Nabokov's Butterflies: The Lolita Author's First, Fluttering Love
Fifty-six years ago today, Lolita was first published in the USA by G.P. Putnam's Sons. But Vladimir Nabokov might never have unleashed Lo-lee-ta, fire of Humbert's loins and subject of many an impassioned seduction-versus-child-abuse debate, if he had devoted himself entirely to his first great love: chasing butterflies.
After catching his first butterfly at the age of six and collecting insects throughout childhood, Nabokov became a lifelong lepidopterist. During an interview in the Summer-Fall 1967 edition of the Paris Review, he made his enthusiasm for butterfly hunting clear:
Besides writing novels, what do you, or would you, like most to do?
Oh, hunting butterflies, of course, and studying them.

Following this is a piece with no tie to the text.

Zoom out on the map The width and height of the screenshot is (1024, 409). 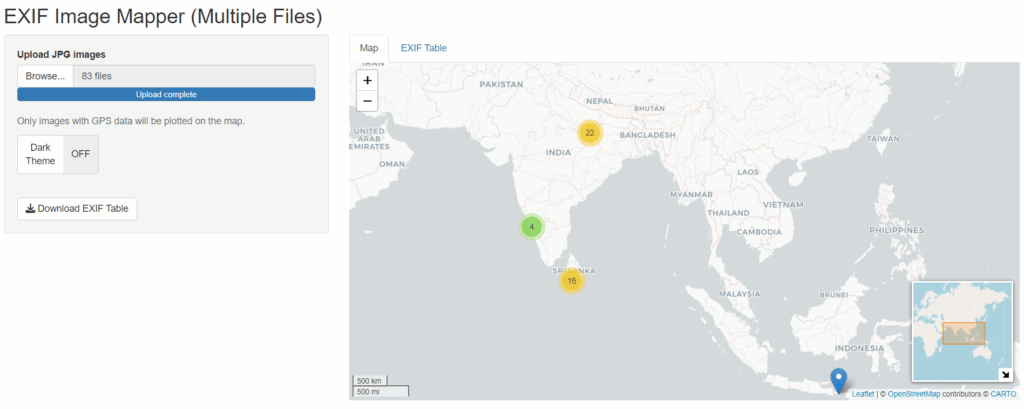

The pleasures and rewards of literary inspiration are nothing beside the rapture of discovering a new organ under the microscope or an undescribed species on a mountainside in Iran or Peru. It is not improbable that had there been no revolution in Russia, I would have devoted myself entirely to lepidopterology and never written any novels at all.
After the 1917 Bolshevik Revolution forced his family to flee from St. Petersburg to Crimea, Nabokov studied butterflies to ward off homesickness. When he emigrated to the United States to escape the Nazis in 1940, Nabokov, whose Russian publications had not yet made him famous in America, got a job as Curator of Lepidoptera at Harvard University’s Museum of Comparative Zoology. For seven years he spent up to 14 hours a day sorting and mounting butterflies.
In 1945, Nabokov developed a theory of butterfly evolution based on his examination of the Polyommatus blues group: he proposed that the butterflies journeyed in five waves from Asia to Chile before going north to the New World. Although lepidopterists dismissed the theory at the time, he was later vindicated—in 2011, the Proceedings of the Royal Society of London journal announced that scientists had confirmed Nabokov's theory using gene-sequencing technology.
This posthumous achievement joins the 20 species of butterfly named after the author’s fictional characters. And Lolita itself is littered with butterfly-inspired language that reflects Nabokov's lepidoptery-heavy lifestyle: as the fragile and beautiful nymphet undergoes her metamorphosis, she is described as frail, silky, and fairy-like. Humbert presses his mouth to Lolita's "fluttering" eyelid, and then there's this moment as he watches her play tennis:
Did I ever mention that her bare arm bore the 8 of vaccination? That I loved her hopelessly? That she was only fourteen?
An inquisitive butterfly passed, dipping, between us.
The remains of Nabokov's butterfly collections are shared between the American Museum of Natural History in New York, the museums of Harvard and Cornell universities, the Zoological Museum in Lausanne, and the Nabokov Museum, established in the St. Petersburg house where he was born.